最低の道徳とスマホ運転

2017年11月号

 四十年余も昔、「法は最低の道徳である。」という言葉を学んだ。 道徳は守られるべきであるが、守らなくても非難されるに過ぎない。しかし、社会的非難だけで社会の規律を維持することはできず、非道徳的な行為のうち、反社会性の強い行為に対しては強制的な処罰が必要となる。例えば、悪意を持って人を殺したような場合、道徳的非難だけで社会秩序は維持できない。そのため、国は法律という名の下に殺人罪を定め、これに基づいて犯人を逮捕し、懲役を課し、場合によっては死刑を執行する。
 道徳という守られるべき人の行為のうち、社会的に処罰が必要とされる最低限度の行為を示したものが法律であり、それは人として守るべき最低の道徳といえる。

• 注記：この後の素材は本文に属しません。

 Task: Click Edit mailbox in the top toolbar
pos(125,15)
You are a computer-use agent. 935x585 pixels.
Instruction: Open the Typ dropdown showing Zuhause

 さて、スマホ運転についてであるが、英国はスマホ運転に関する処分を厳罰化したという記事を読んだ。英国で運転免許の取消処分を受けるのは、免許を取得して2年以内の場合は6点、それ以外は12点になったときである。スマホ運転の違反点数が6点と強化されたため、免許取得2年以内の人は1回で取消、それ以上の人でも2回で取消となる。しかも、赤信号などで車が止まっているときに操作しても違反とされるとのことであった。
 日本の場合、過去に処分歴がなければ、取消処分を受けるのは15点になったときである。一般的な携帯電話の使用は処分点数1点にすぎない。それどころか50km/h以上の速度違反が12点、酒気帯び運転の0.15mg以上0.25mg未満が13点であるため、こうした悪質な違反行為を行っても、処分経歴がなければ、免停処分は受けても取消処分を受けることはない。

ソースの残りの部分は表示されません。